Another Dublin-based jeweller is Emma Cahill, founder of Spooky Jewels for Spooky Babes in sterling silver, a designer drawn to a darker aesthetic. “Alternative grungy jewellery is what I have always loved. It may look scary but there is positive messaging within my work. For example, spiders represent feminine energy and creativity. Swords represent power, protection and courage,” she says.

A graduate of NCAD in metalwork and history of art with a masters in design from Central St Martins in London, she has spent the past three years designing menswear jewellery at Asos. "Designing my own collection really helped me through the past year living in London during lockdown. Designing is my happy place and I love jewellery because it inherently holds so much sentimentality. I wanted to create alternative jewellery from precious materials that someone could have forever and wear as a positive memory". @emmacahilljewellery

Unusual materials

Unpredictable materials are what make Sarah Carroll Kelly’s jewellery special. She uses birchwood, plywood, brass and clay for her Shock of Grey collection founded in 2019. Her new pieces for summer 2021 include New Wave earrings “like a tiny canvas, a little picture on your ear with shapes like waves, sky and sun” inspired by her visits to family in Mayo and Sligo.

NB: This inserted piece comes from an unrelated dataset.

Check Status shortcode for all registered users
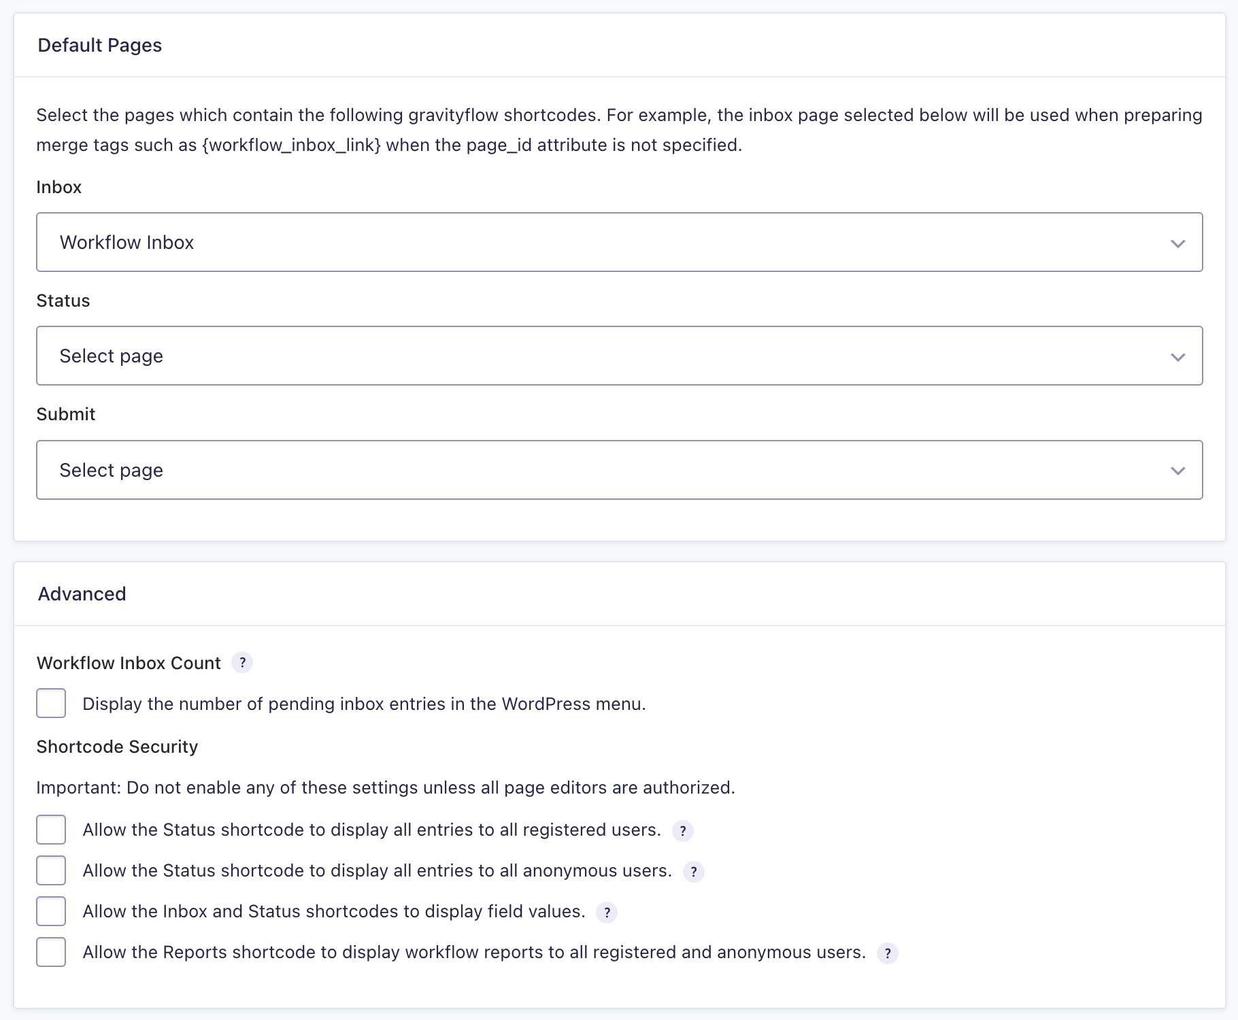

Others that stand out are Megamelt, wooden earrings that look like a melting ice cream cone made from laser cut wood suspended from a brass disc with three brass teardrops and D Doodle, large D shapes in handpainted birchwood ply with brass disc inspired by drawings of people in the sketchbooks of Sarah’s late brother, Damian, who was an architect.

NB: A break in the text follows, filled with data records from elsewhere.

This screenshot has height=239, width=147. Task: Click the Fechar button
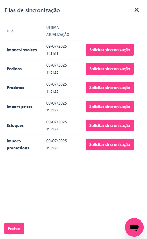coord(14,229)
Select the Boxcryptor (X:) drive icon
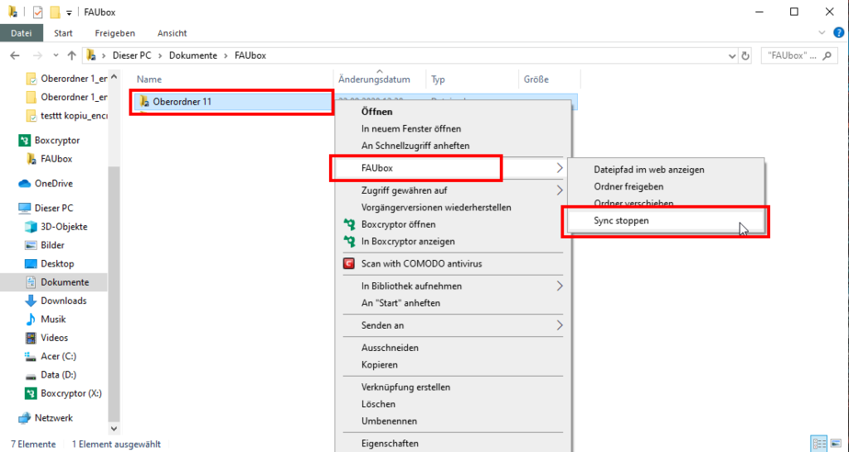Screen dimensions: 849x452 [x=32, y=393]
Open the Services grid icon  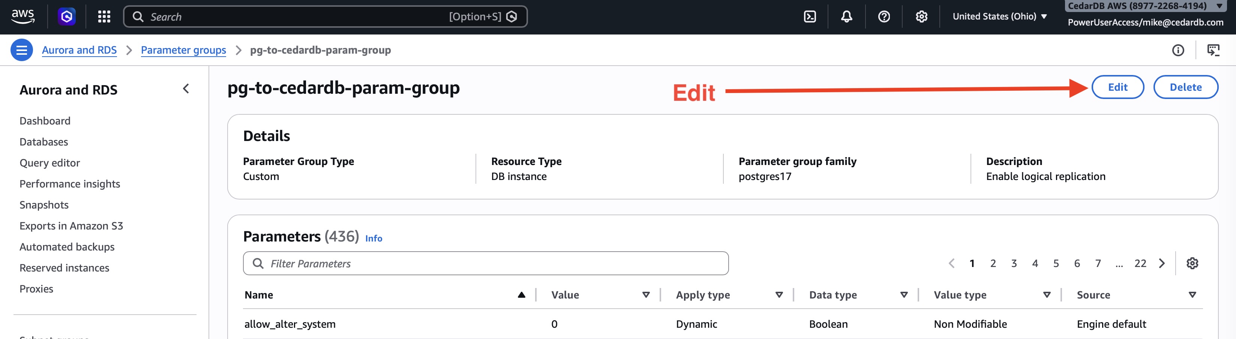tap(104, 16)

A student of fine art sculpture in Limerick School of Art & Design in the 1990s, Kelly describes herself like a magpie collecting and keeping things that give her a bank of reference material. Hand drawings and doodles often turn into a shape "that becomes an element of my jewellery", she says. Find Shock of Grey pieces online at shockofgrey.com as well as Om Diva, IMMA Gift Shop, Shells of Strandhill, Forest & Flock Bantry, The Narrow Space, Clonmel, Constantia Dunboyne and Handmade Design Studio Mullingar.